**Aim of the exercise**
In the data below, find every line with the word "tweet" and copy it out.

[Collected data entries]
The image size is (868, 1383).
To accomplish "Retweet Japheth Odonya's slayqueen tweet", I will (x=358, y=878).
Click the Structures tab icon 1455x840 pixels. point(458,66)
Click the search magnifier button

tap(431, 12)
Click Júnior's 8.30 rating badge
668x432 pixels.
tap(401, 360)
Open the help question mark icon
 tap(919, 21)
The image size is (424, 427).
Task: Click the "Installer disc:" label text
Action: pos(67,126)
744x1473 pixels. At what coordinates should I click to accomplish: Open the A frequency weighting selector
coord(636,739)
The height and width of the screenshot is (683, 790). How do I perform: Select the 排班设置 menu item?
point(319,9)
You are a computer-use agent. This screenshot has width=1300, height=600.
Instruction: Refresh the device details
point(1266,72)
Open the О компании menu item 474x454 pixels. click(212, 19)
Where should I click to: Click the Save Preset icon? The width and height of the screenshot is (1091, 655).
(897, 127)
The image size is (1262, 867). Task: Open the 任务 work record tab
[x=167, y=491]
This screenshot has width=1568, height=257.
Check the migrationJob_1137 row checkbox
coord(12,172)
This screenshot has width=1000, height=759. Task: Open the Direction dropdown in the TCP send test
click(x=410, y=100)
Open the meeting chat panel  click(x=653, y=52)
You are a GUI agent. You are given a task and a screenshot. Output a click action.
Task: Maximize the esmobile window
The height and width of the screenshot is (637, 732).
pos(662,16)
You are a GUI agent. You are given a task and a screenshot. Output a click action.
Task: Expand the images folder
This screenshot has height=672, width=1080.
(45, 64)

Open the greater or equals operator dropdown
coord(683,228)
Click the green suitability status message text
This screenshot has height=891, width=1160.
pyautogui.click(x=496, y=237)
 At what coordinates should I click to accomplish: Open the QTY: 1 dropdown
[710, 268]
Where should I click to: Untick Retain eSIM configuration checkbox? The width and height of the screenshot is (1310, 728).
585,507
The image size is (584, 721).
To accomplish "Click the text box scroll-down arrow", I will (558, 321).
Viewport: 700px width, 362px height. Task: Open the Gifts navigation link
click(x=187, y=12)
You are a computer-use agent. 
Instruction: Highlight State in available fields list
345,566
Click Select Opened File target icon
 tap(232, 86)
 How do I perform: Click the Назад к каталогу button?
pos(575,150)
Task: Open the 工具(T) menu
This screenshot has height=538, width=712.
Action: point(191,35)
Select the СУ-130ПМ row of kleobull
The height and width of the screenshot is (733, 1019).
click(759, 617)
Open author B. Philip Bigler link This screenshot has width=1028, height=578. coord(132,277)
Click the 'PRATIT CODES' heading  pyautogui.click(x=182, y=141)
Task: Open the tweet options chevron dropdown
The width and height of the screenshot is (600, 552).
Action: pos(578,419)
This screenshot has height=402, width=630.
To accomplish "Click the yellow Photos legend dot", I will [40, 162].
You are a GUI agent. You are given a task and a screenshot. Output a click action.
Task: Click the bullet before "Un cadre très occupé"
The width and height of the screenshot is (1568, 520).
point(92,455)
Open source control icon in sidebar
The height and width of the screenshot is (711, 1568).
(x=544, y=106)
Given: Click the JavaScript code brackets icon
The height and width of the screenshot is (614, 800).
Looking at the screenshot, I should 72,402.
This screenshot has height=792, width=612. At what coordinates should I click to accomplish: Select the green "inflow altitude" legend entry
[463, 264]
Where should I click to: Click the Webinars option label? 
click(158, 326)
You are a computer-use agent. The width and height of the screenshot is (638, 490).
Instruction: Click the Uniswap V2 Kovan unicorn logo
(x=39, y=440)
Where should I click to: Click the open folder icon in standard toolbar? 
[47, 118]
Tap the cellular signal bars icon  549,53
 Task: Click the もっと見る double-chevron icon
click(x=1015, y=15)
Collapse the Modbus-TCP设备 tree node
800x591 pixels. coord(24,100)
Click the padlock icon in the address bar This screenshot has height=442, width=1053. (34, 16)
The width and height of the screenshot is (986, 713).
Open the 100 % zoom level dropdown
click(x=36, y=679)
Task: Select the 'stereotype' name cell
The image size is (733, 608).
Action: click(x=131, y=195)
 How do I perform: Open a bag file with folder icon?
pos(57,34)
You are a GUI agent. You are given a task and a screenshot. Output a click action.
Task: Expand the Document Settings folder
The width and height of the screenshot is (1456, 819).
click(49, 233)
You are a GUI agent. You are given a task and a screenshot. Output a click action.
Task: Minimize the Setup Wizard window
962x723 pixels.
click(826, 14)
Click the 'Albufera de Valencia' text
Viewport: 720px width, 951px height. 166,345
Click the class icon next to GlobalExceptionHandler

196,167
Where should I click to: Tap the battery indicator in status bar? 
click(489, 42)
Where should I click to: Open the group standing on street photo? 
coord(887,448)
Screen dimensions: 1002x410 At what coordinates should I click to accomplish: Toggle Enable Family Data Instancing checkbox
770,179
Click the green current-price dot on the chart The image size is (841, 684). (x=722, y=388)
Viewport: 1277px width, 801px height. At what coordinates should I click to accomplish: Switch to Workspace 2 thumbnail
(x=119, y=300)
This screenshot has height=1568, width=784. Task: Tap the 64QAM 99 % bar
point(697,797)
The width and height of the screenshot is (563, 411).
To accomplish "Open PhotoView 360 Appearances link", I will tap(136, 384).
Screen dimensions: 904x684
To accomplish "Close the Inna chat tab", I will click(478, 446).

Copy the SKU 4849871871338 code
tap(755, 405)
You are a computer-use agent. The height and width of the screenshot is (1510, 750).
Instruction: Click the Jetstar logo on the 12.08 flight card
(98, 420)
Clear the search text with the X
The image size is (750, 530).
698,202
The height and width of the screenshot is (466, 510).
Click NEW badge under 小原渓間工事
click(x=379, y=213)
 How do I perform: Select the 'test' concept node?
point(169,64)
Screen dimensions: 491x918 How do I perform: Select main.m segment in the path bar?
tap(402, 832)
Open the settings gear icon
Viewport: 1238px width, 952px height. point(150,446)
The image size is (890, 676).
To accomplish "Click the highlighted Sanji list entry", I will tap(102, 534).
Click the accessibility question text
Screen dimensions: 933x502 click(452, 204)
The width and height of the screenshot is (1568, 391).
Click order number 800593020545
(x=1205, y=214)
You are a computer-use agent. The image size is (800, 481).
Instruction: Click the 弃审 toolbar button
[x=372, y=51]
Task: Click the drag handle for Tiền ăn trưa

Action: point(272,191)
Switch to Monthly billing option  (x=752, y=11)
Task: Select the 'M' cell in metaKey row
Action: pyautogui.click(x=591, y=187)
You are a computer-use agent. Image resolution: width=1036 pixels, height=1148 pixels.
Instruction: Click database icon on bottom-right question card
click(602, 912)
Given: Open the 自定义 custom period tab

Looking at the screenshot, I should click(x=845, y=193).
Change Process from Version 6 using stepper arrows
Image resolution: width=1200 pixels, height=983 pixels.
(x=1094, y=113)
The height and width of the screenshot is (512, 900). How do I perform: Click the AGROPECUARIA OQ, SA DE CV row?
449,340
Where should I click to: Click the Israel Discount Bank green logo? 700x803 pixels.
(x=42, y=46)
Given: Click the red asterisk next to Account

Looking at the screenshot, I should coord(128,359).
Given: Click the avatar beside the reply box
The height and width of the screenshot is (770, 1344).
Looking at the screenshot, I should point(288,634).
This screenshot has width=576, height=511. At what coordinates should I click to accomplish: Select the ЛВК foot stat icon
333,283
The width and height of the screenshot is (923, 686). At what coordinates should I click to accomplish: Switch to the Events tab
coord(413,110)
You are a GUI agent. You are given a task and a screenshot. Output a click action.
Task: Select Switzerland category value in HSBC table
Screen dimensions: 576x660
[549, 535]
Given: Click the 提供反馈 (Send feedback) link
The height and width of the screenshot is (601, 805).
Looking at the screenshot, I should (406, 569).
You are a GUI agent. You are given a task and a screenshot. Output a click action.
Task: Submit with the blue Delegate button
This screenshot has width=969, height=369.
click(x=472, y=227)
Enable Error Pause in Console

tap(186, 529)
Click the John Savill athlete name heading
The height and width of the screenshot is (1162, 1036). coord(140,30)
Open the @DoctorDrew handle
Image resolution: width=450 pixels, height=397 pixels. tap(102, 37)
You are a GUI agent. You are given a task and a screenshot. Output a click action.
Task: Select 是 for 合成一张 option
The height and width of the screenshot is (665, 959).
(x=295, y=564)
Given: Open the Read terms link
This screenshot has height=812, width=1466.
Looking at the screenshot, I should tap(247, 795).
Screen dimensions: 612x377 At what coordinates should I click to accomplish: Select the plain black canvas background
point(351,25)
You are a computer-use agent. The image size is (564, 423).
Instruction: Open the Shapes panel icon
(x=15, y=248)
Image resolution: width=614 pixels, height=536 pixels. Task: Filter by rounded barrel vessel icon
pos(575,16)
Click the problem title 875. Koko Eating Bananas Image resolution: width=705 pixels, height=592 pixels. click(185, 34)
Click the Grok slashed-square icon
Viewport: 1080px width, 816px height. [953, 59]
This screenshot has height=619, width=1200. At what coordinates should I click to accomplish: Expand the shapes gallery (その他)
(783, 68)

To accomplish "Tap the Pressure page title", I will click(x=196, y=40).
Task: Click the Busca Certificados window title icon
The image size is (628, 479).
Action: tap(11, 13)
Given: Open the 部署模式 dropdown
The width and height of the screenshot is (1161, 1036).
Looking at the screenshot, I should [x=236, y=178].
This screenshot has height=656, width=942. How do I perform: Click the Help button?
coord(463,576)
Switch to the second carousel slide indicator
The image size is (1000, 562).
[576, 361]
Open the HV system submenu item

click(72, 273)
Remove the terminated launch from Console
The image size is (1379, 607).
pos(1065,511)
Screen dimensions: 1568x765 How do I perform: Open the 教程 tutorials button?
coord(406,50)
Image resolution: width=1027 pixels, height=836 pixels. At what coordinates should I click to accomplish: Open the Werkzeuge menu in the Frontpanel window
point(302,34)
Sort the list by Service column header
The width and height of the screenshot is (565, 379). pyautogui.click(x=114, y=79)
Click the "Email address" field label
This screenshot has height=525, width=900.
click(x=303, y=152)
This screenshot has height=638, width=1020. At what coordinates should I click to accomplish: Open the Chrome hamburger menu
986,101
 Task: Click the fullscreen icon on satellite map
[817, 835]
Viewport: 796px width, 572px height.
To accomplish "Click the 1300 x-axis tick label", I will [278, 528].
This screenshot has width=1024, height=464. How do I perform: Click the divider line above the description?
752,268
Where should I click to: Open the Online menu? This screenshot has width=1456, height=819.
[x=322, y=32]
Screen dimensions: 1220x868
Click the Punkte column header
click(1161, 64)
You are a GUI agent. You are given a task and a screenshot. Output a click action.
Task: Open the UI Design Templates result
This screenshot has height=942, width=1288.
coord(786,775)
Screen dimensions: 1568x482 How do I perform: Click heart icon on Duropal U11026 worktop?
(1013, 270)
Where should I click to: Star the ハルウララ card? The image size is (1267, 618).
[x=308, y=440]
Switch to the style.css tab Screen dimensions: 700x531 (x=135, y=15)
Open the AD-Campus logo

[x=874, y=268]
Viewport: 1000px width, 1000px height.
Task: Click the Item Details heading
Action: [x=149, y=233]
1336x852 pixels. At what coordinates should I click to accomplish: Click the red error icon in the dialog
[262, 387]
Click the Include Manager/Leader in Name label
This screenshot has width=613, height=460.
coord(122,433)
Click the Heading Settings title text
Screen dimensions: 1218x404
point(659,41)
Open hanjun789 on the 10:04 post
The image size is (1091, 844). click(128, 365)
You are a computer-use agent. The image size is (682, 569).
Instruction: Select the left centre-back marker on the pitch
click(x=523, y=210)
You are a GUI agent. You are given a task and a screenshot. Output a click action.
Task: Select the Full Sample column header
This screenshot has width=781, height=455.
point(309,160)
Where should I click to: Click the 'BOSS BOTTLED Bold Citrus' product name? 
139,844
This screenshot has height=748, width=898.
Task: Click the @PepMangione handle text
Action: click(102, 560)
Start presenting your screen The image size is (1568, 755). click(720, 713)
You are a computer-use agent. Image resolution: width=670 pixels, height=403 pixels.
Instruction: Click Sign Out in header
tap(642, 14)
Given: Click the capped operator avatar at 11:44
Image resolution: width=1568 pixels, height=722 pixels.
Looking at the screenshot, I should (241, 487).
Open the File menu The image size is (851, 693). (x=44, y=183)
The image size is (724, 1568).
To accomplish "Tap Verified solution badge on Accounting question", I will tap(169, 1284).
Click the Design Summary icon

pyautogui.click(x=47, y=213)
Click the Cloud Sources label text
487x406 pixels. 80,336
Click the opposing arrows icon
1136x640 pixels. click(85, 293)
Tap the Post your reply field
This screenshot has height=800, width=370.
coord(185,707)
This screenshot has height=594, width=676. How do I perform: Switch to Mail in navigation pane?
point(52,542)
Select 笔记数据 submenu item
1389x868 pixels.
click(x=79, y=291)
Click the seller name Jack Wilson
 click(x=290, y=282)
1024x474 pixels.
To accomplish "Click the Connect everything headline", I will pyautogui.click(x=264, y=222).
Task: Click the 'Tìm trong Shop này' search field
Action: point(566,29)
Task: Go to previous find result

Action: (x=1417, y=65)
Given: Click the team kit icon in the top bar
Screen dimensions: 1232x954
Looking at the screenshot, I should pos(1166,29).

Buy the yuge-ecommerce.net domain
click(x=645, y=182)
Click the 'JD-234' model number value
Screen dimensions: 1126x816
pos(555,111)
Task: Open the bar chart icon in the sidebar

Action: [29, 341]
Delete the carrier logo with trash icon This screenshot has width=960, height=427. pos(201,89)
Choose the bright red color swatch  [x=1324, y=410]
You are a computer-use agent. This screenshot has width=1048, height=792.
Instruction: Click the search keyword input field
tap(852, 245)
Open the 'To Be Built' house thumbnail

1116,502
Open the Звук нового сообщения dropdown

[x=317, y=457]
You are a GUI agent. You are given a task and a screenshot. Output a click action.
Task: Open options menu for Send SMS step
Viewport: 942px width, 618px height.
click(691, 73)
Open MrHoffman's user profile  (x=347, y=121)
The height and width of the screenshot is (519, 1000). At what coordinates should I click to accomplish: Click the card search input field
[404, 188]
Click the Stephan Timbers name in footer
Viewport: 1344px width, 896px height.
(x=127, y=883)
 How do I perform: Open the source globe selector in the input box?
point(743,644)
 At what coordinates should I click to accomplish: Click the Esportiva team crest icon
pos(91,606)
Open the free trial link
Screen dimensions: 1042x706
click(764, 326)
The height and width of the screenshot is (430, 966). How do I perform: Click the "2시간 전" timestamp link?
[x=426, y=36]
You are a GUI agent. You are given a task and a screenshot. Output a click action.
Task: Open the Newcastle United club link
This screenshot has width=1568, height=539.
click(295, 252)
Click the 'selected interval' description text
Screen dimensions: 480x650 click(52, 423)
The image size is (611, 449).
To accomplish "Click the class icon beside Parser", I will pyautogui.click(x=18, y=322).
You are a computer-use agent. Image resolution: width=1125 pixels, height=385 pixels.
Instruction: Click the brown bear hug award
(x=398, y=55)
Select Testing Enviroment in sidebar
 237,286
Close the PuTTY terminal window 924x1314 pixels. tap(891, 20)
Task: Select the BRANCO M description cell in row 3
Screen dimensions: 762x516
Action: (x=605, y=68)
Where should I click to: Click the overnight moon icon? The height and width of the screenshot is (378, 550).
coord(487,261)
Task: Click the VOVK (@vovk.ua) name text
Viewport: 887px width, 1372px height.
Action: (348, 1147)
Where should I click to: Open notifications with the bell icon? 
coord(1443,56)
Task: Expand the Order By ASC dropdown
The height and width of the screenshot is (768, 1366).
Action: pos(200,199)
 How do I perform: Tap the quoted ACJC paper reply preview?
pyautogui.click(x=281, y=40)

**Answer**
To accomplish "Retweet Japheth Odonya's slayqueen tweet", I will (x=358, y=878).
Task: Open the tweet options chevron dropdown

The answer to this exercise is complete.